Goal of the exercise - Each line in the entries that has the word "computer" has to be copied.

Records from a data collection -
● ● ●
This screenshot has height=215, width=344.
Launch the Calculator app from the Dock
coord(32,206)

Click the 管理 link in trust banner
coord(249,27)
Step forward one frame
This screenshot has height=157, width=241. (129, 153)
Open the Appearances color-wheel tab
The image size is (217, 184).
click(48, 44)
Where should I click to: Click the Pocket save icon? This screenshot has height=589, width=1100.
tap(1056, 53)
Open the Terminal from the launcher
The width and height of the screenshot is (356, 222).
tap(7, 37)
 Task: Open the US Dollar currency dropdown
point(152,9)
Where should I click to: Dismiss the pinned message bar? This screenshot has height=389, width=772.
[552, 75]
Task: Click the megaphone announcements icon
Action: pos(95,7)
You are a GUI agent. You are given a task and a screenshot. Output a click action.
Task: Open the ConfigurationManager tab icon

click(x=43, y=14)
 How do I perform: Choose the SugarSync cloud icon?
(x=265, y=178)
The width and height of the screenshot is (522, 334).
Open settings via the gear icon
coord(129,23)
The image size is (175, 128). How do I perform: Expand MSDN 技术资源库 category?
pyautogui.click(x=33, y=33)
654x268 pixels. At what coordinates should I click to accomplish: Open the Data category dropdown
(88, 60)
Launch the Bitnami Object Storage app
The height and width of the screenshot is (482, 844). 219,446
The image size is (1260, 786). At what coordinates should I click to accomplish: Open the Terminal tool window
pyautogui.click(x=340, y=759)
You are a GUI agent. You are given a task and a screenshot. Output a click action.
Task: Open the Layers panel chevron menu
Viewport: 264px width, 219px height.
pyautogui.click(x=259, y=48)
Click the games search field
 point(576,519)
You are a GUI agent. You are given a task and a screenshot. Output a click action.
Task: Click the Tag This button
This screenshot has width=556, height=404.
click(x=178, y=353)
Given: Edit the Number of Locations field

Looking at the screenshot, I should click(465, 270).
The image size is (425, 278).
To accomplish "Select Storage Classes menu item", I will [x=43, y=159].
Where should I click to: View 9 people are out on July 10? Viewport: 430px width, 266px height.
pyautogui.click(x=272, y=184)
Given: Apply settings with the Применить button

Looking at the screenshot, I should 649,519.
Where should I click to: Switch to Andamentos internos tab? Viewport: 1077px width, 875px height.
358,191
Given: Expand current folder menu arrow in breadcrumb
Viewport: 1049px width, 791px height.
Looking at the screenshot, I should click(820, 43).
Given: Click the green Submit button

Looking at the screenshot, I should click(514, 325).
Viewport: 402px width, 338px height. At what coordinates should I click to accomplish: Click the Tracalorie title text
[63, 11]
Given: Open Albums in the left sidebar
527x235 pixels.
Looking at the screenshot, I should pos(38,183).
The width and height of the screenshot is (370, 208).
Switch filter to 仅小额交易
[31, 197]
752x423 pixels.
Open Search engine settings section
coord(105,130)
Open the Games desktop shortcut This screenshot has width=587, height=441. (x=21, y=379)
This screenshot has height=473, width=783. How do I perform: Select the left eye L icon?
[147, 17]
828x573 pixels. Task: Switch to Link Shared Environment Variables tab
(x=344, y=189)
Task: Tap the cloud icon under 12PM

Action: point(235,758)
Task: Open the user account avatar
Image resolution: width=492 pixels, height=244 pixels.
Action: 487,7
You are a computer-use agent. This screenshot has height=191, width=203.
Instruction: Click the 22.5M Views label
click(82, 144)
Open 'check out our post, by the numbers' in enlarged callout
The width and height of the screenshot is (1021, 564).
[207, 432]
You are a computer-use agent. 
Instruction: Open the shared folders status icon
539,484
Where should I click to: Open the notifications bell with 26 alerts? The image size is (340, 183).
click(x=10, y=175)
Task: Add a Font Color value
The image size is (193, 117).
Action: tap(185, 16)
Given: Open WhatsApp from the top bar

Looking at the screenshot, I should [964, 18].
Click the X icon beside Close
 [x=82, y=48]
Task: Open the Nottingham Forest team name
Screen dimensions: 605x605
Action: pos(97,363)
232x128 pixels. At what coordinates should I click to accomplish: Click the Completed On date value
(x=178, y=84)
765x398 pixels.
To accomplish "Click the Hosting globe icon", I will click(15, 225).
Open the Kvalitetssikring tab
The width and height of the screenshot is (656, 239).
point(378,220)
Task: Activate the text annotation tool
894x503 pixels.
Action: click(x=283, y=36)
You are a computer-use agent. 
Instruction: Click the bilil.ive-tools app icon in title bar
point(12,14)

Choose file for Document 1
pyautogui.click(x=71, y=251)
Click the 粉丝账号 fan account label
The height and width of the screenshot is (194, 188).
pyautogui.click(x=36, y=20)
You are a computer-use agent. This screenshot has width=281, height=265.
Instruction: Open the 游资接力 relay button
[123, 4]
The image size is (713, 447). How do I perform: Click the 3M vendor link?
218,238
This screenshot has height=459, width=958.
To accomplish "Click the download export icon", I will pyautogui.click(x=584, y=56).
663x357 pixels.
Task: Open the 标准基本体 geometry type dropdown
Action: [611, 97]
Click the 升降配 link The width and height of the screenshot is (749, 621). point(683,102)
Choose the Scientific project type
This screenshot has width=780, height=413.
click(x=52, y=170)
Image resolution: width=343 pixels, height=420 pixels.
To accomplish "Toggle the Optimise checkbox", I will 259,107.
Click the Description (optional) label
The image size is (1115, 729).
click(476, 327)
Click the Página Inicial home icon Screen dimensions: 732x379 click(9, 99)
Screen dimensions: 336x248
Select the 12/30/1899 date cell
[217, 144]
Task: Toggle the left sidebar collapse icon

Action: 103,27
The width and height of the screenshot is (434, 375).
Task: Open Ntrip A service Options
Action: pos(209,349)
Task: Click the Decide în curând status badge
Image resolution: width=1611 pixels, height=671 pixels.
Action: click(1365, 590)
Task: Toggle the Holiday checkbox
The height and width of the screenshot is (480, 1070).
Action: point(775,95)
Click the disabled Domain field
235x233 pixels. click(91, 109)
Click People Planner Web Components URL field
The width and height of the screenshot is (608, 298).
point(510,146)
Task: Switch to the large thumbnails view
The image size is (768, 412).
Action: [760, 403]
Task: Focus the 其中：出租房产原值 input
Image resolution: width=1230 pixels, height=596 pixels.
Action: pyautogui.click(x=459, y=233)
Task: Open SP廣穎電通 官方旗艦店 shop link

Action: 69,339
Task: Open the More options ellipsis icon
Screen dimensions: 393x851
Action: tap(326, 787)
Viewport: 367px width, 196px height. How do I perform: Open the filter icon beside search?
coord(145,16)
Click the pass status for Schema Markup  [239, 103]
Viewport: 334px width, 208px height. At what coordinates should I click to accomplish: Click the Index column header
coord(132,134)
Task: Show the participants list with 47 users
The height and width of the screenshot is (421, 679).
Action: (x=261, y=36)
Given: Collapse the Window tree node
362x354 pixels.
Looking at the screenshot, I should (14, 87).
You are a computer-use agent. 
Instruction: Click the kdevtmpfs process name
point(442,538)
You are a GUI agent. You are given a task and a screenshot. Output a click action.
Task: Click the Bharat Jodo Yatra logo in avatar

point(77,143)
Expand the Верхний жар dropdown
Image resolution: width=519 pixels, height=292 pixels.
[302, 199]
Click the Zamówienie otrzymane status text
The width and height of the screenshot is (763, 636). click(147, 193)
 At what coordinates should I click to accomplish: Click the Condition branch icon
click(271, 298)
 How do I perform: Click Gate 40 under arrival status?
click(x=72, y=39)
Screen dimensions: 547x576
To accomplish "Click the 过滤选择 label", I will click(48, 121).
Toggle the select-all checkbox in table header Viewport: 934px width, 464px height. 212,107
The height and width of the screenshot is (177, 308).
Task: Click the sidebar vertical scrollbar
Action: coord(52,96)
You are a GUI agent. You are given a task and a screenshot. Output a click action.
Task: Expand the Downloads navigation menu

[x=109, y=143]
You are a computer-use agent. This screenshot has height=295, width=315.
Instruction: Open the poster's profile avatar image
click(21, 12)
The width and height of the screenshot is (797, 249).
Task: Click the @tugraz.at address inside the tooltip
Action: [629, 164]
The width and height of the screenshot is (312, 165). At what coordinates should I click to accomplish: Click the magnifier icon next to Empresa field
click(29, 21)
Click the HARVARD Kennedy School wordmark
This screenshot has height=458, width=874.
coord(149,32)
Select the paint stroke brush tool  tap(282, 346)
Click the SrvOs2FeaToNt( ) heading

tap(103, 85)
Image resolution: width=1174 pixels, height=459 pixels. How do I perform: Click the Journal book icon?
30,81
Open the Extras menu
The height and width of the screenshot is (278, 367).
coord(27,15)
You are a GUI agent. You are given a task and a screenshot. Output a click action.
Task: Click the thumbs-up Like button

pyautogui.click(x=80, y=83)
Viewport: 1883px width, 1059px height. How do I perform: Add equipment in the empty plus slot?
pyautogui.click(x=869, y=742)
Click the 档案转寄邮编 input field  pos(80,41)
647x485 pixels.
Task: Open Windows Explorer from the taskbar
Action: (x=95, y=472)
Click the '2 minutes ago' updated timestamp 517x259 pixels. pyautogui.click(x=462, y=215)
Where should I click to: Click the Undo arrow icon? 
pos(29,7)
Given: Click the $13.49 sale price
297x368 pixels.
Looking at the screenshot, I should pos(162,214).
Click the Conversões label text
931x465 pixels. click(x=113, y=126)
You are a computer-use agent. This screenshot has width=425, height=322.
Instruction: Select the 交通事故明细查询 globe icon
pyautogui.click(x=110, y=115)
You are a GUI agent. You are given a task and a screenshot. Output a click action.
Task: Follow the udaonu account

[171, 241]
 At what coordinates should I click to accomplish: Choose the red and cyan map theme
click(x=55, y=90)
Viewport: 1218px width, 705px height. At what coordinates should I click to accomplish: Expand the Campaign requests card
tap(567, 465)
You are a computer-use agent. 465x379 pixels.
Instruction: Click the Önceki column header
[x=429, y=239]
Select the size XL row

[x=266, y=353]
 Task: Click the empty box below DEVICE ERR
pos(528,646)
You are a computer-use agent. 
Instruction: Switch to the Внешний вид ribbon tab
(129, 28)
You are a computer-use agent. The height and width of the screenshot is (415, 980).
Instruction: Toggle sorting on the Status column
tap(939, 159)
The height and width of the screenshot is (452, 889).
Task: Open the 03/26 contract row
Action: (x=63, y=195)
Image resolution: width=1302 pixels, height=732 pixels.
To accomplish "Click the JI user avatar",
● ● ●
Solution for this task -
You are a computer-use agent. This screenshot has height=191, width=203.
You are a computer-use agent. 
You are a computer-use agent. 
You are a computer-use agent. This screenshot has width=281, height=265.
You are a computer-use agent. 
You are a computer-use agent. This screenshot has height=295, width=315.
You are a computer-use agent. This screenshot has width=425, height=322.
You are a computer-use agent. 465x379 pixels.
You are a computer-use agent. 
You are a computer-use agent. The height and width of the screenshot is (415, 980).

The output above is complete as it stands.